→ Assignment
Return the data below exactly, but only from the line containing "Instruction: Click 'S3Client::factory' call" through the line containing "Task: Click the Property", with both of those lines included.

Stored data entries
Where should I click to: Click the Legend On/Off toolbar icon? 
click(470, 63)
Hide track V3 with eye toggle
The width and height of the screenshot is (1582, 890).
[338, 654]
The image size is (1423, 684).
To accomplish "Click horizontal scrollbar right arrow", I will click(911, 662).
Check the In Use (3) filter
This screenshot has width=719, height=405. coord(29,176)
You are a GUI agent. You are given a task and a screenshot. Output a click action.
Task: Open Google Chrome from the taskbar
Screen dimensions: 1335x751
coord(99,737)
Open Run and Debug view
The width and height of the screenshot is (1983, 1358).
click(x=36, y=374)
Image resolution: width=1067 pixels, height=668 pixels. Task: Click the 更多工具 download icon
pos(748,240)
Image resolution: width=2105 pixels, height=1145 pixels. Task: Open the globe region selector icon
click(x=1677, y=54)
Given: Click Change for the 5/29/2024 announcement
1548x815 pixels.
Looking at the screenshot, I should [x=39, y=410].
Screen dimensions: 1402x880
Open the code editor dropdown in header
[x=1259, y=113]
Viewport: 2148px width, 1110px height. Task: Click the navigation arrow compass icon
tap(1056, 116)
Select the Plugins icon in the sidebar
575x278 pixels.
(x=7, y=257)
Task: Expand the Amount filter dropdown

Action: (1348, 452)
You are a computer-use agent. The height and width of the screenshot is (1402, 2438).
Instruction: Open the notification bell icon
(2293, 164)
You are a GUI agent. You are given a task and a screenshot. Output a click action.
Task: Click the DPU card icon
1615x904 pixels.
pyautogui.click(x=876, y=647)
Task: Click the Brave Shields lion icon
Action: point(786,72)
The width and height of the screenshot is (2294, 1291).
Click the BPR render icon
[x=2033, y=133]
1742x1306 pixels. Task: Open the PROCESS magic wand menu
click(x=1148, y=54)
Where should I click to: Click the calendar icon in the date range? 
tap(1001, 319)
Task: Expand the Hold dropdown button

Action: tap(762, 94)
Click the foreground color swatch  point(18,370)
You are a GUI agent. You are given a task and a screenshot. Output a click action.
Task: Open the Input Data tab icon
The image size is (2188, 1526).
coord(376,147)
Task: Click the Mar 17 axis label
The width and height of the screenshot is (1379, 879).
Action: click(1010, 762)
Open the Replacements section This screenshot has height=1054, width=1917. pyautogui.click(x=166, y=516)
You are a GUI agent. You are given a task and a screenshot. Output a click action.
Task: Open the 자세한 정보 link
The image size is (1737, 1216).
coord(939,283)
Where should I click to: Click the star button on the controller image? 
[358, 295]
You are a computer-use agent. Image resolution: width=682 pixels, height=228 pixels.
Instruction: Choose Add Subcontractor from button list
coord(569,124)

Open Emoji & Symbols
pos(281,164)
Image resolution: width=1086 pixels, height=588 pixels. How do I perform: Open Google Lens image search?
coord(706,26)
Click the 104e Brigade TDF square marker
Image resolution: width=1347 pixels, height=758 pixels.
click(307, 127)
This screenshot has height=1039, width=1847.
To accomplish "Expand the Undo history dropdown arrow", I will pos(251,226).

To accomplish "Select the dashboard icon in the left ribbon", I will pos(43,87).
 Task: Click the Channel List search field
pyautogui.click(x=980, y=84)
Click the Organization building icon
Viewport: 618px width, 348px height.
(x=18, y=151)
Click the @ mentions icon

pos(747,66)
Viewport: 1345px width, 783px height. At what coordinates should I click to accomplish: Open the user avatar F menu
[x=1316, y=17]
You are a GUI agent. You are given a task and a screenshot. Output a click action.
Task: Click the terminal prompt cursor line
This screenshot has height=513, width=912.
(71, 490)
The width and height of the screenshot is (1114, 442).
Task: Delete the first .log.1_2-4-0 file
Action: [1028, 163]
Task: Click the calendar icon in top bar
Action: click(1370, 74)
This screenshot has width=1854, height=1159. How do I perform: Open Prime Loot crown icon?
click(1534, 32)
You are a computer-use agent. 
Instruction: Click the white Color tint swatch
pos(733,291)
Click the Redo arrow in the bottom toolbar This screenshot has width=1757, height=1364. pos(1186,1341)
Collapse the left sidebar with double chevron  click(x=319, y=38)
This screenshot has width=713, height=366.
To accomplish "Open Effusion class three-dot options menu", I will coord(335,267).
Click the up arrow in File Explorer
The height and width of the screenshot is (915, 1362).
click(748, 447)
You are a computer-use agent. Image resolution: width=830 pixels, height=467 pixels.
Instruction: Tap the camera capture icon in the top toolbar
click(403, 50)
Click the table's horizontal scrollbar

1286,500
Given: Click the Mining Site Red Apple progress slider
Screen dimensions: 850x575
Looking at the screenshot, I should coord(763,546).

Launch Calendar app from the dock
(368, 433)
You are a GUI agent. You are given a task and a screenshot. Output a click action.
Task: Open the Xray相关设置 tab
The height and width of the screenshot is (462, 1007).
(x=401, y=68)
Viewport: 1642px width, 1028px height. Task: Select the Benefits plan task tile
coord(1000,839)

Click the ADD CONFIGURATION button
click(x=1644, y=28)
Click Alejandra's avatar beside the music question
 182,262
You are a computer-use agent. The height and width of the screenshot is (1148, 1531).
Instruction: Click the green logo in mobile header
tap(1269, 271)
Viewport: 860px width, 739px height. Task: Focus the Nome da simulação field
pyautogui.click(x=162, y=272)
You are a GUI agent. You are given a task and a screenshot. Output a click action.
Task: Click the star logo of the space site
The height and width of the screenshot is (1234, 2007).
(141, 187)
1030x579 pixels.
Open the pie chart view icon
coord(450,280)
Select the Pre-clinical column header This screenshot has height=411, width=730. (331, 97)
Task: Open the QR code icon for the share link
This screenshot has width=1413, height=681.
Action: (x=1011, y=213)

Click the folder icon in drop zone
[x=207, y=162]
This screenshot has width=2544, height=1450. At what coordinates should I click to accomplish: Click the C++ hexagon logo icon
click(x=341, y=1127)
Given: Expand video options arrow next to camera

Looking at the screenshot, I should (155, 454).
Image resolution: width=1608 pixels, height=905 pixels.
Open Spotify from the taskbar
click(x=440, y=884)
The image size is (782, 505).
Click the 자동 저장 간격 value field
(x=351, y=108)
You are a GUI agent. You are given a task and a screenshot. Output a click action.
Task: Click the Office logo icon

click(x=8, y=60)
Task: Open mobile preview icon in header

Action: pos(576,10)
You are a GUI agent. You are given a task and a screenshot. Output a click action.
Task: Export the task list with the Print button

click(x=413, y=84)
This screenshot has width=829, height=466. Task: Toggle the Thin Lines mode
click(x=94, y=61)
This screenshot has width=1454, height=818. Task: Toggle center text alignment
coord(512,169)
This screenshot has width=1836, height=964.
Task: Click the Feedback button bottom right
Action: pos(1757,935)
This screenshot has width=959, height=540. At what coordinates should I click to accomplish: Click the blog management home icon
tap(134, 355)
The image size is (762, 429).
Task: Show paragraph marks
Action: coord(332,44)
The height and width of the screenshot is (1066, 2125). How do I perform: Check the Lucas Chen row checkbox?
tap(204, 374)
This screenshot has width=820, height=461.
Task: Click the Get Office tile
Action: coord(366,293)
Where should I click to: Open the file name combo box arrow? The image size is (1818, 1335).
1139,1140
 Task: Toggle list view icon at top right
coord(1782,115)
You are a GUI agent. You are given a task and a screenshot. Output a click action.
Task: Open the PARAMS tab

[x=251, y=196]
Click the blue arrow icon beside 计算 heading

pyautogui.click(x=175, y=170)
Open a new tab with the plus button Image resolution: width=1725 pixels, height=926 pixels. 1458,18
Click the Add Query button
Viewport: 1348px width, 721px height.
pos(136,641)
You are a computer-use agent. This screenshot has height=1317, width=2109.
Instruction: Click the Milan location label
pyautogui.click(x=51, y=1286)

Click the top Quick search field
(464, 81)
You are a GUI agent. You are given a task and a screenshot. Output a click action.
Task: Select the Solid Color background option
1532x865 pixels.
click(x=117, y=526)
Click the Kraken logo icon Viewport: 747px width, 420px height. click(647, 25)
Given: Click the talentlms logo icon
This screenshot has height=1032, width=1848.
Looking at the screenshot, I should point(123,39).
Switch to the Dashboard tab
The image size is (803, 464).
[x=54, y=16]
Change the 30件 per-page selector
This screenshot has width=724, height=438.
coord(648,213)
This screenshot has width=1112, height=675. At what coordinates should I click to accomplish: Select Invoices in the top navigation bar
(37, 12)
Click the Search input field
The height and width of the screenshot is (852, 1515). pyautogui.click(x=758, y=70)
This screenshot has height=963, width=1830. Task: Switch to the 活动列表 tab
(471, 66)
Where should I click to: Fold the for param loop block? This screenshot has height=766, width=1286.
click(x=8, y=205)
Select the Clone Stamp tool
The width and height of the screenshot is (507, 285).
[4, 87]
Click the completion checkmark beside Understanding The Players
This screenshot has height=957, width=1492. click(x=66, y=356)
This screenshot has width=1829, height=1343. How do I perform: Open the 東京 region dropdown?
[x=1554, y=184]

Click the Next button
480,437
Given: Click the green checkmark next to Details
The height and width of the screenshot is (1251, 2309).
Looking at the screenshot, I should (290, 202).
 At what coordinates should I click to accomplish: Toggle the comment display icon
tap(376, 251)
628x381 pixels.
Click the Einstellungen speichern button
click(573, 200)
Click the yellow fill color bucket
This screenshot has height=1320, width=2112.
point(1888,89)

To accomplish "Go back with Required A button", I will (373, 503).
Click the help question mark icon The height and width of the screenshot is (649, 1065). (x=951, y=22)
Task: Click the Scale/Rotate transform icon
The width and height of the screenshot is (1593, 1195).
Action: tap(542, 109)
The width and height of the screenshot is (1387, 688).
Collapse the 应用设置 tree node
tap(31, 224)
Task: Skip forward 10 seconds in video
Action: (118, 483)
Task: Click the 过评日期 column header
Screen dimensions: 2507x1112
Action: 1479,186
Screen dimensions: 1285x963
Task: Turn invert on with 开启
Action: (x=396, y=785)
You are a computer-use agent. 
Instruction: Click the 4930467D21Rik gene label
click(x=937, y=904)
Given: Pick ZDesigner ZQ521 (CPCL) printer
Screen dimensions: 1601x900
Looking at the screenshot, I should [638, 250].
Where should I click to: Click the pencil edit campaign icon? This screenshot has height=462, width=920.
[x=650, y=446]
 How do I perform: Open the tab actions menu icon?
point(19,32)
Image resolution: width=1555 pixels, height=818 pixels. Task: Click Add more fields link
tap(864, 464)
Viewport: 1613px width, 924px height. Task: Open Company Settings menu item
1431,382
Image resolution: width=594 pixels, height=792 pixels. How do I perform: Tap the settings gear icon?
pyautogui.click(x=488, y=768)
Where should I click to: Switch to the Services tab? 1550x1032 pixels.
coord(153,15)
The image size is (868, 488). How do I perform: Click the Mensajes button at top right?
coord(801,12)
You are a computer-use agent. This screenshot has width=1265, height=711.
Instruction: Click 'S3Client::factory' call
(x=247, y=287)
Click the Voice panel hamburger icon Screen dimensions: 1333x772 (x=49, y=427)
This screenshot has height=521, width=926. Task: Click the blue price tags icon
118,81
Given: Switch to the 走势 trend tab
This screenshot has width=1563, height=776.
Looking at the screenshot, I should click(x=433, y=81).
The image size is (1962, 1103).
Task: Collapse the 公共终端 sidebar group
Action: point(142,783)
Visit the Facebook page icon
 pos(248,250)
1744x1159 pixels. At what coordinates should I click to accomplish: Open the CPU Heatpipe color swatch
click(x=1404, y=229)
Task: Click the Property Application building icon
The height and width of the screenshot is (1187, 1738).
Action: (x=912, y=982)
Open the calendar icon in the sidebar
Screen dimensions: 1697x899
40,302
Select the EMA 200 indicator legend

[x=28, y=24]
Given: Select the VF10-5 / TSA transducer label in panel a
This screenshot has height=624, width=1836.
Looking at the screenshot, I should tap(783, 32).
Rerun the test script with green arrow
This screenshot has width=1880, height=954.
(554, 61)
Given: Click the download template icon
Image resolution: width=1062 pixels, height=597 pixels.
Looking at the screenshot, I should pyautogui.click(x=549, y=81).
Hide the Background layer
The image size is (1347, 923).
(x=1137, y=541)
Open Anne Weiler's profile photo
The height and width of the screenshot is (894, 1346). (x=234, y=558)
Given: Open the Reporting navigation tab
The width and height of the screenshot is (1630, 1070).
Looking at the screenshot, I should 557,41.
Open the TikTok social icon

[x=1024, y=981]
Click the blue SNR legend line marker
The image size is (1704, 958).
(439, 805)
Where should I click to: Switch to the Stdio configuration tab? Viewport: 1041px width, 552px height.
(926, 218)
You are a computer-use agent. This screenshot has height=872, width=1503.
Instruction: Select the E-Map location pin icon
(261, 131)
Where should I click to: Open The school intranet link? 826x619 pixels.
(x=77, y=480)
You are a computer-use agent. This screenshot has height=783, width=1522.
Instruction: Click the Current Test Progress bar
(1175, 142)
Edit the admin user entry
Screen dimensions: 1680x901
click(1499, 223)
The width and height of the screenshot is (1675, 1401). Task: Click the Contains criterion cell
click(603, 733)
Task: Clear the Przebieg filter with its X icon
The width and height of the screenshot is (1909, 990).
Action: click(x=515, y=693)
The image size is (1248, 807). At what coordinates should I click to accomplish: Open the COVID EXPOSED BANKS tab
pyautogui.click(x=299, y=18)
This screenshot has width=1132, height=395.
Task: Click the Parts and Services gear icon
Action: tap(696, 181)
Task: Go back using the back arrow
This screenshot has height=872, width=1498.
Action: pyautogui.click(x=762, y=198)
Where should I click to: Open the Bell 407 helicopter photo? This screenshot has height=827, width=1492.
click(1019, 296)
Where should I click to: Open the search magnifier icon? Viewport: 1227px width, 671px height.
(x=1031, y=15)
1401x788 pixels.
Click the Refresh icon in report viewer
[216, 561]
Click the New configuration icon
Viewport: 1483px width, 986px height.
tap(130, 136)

→ Completed exercise
Instruction: Click 'S3Client::factory' call
(x=247, y=287)
Click the Voice panel hamburger icon Screen dimensions: 1333x772 (x=49, y=427)
This screenshot has height=521, width=926. Task: Click the blue price tags icon
118,81
Given: Switch to the 走势 trend tab
This screenshot has width=1563, height=776.
Looking at the screenshot, I should click(x=433, y=81).
The image size is (1962, 1103).
Task: Collapse the 公共终端 sidebar group
Action: point(142,783)
Visit the Facebook page icon
 pos(248,250)
1744x1159 pixels. At what coordinates should I click to accomplish: Open the CPU Heatpipe color swatch
click(x=1404, y=229)
Task: Click the Property Application building icon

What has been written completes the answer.